Le ministère américain de la Défense a récemment élargi sa liste d'entreprises accusées de collaboration avec l'armée chinoise, incluant des géants comme Alibaba, Baidu et BYD. Cette décision, communiquée lundi, survient dans un contexte de tensions croissantes entre les États-Unis et la Chine, marquant une nouvelle étape dans la rivalité économique entre les deux superpuissances.
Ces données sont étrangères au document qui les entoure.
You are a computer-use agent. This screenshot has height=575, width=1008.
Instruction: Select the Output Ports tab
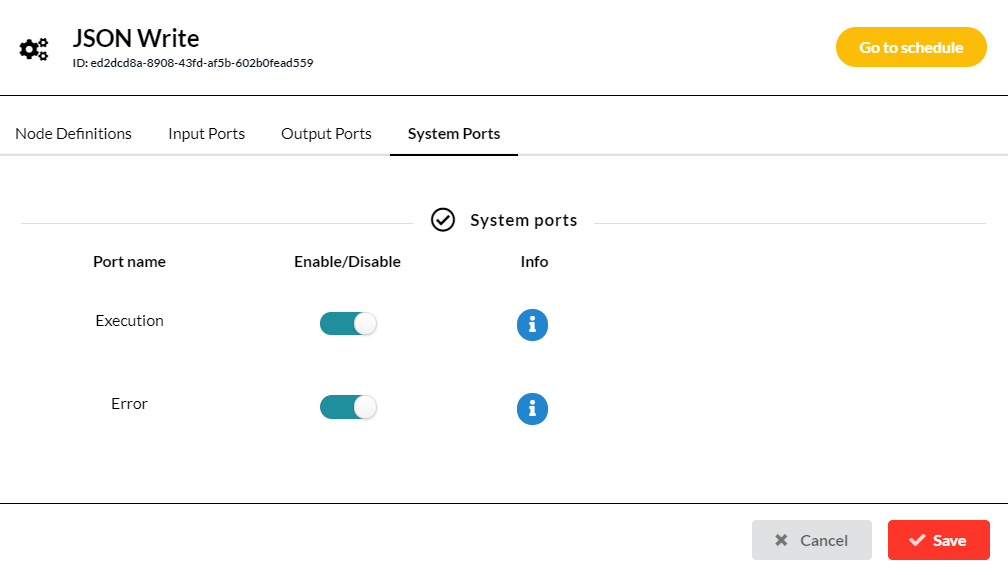[326, 134]
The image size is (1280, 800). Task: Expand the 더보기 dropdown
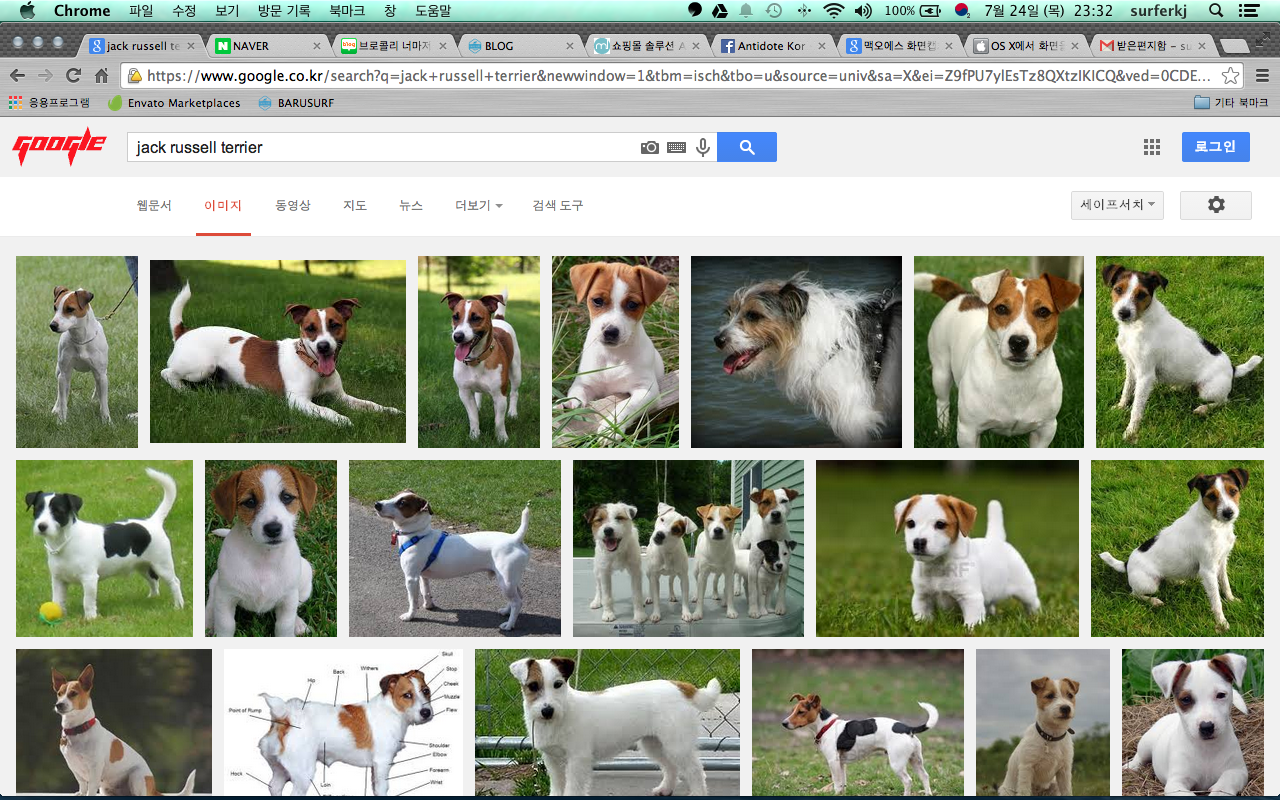click(478, 205)
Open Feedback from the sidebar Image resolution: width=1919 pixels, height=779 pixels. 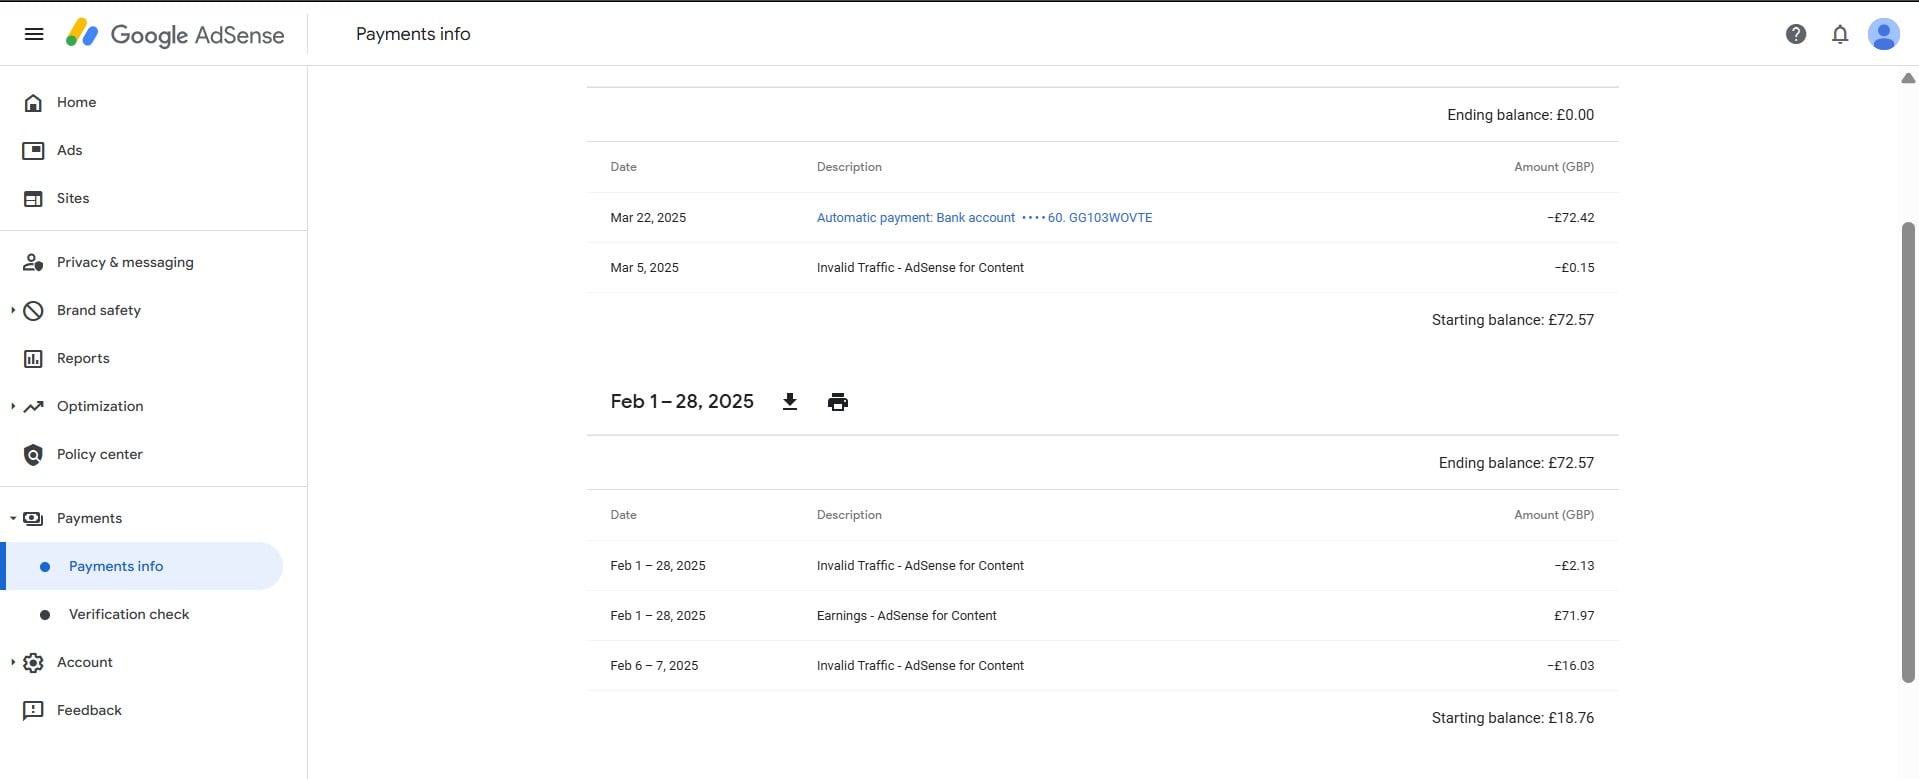pyautogui.click(x=89, y=710)
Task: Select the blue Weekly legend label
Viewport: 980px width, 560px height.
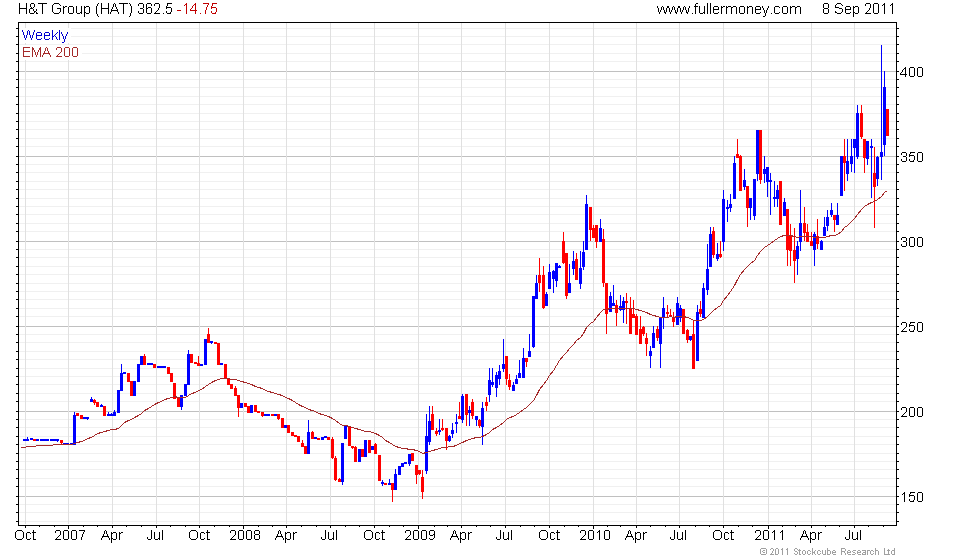Action: [45, 36]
Des experts notent que cette désignation, bien que n'ayant pas d'effet immédiat, pourrait avoir des répercussions significatives sur les relations commerciales des entreprises américaines avec ces acteurs majeurs. Selon John Moolenaar, membre du Congrès, cette démarche sert d'avertissement pour les entreprises et appels à une cessation d'activités commerciales avec ces groupes jugés menaçants pour la sécurité nationale. Moolenaar précise, "Les entreprises doivent être conscientes des implications de leurs partenariats avec ces firmes", comme rapporté par Reuters.
Des accusations rejetées par les entreprises concernées
Alibaba et Baidu, qui ont rapidement démenti les accusations, caractérisent ces allégations comme "totalement infondées". Baidu a déclaré sur ses réseaux sociaux être prêt à contester cette décision par tous les moyens possibles. De son côté, Alibaba a également réitéré qu'il n'était pas une entité militaire, tout en affirmant qu'une telle désignation n'impacterait pas ses opérations internationales.
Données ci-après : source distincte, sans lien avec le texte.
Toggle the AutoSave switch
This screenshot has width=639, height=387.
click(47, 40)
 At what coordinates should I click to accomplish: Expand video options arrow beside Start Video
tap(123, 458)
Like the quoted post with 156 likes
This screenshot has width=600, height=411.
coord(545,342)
Les entreprises se défendent, indiquant que leur présence sur cette liste n'affecte pas leur activité ni leurs engagements sur le marché américain. Ils assurent que leurs opérations ne sont pas liées aux marchés publics de la défense américaine, comme l'a précisé Alibaba, qui s'inquiète davantage des implications pour leur image et la confiance des consommateurs.
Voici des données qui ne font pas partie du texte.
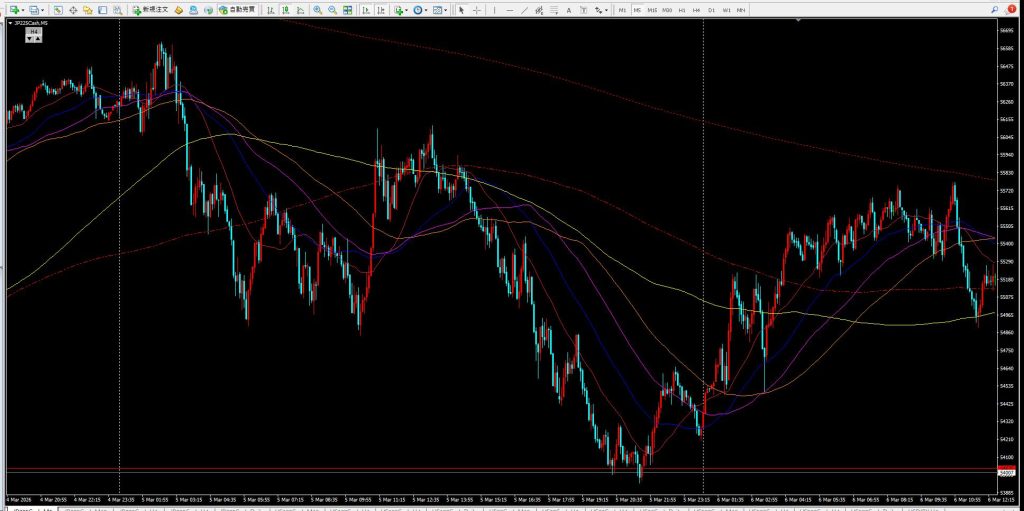1024x511 pixels.
Task: Toggle the 自動売買 auto trading button
Action: (x=240, y=9)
Alors que ces tensions commerciales persistent, les différents acteurs économiques des deux pays tentent de naviguer dans un environnement de plus en plus hostile, exacerbant ainsi les enjeux géopolitiques autour du commerce et de la sécurité. L'invitation de Xi Jinping à Washington, prévue prochainement, pourrait offrir une plateforme pour aborder ces sujets brûlants, mais avec le climat actuel, il est peu probable que les discussions soient simples.